__Material to process__.
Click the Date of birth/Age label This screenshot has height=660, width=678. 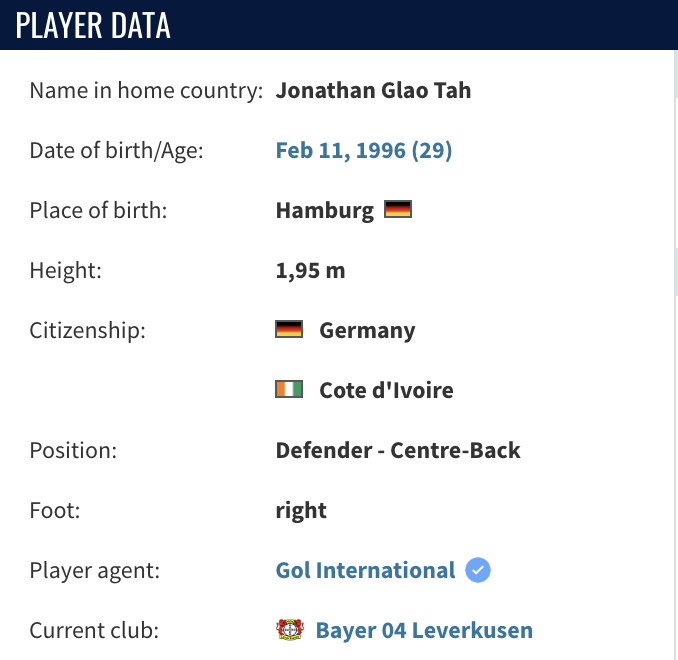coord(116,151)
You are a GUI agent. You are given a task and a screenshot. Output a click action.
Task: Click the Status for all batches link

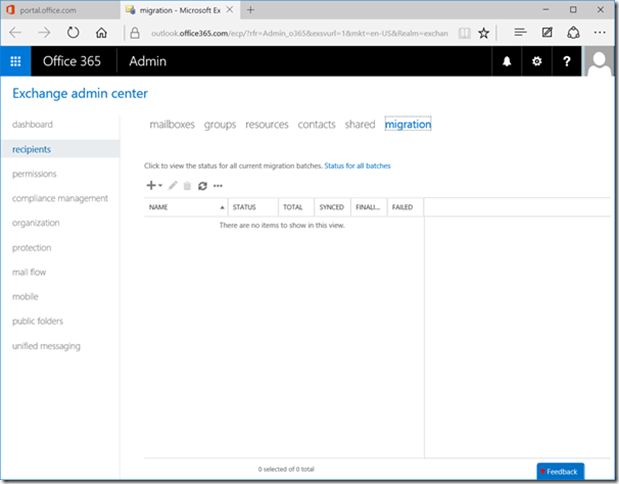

--

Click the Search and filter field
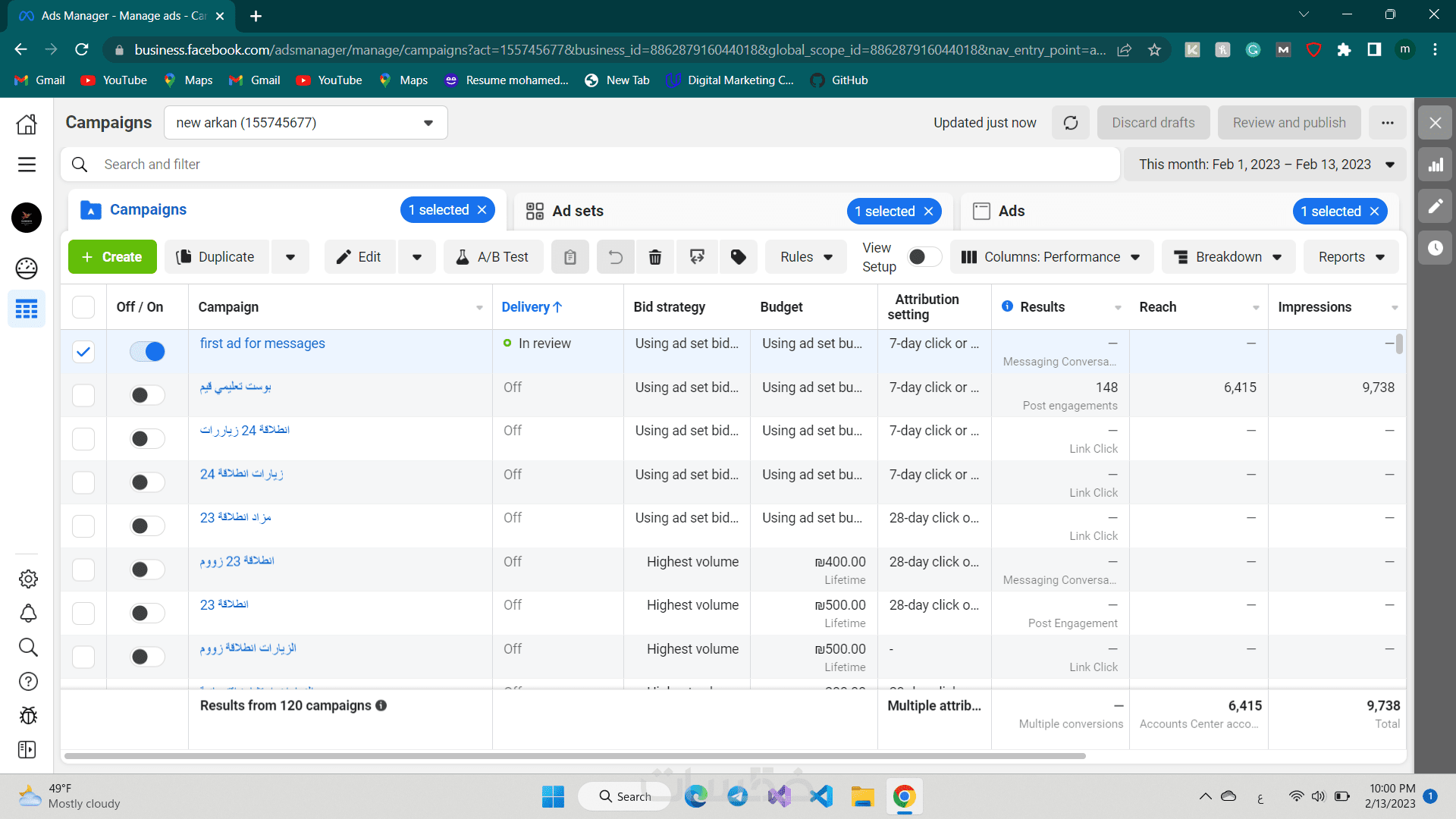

--

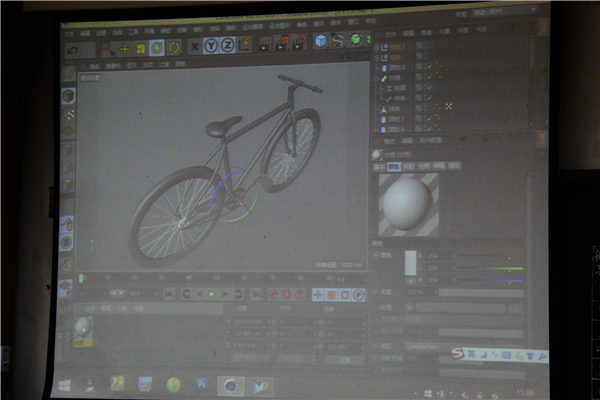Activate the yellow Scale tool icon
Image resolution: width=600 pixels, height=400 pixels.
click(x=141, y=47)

__Your goal__. Reproduce the data verbatim, everything from the line containing "Activate the yellow Scale tool icon" down to the line containing "click(x=141, y=47)", both included. Leave the pictures out of the answer.

__In response__.
Activate the yellow Scale tool icon
Image resolution: width=600 pixels, height=400 pixels.
click(x=141, y=47)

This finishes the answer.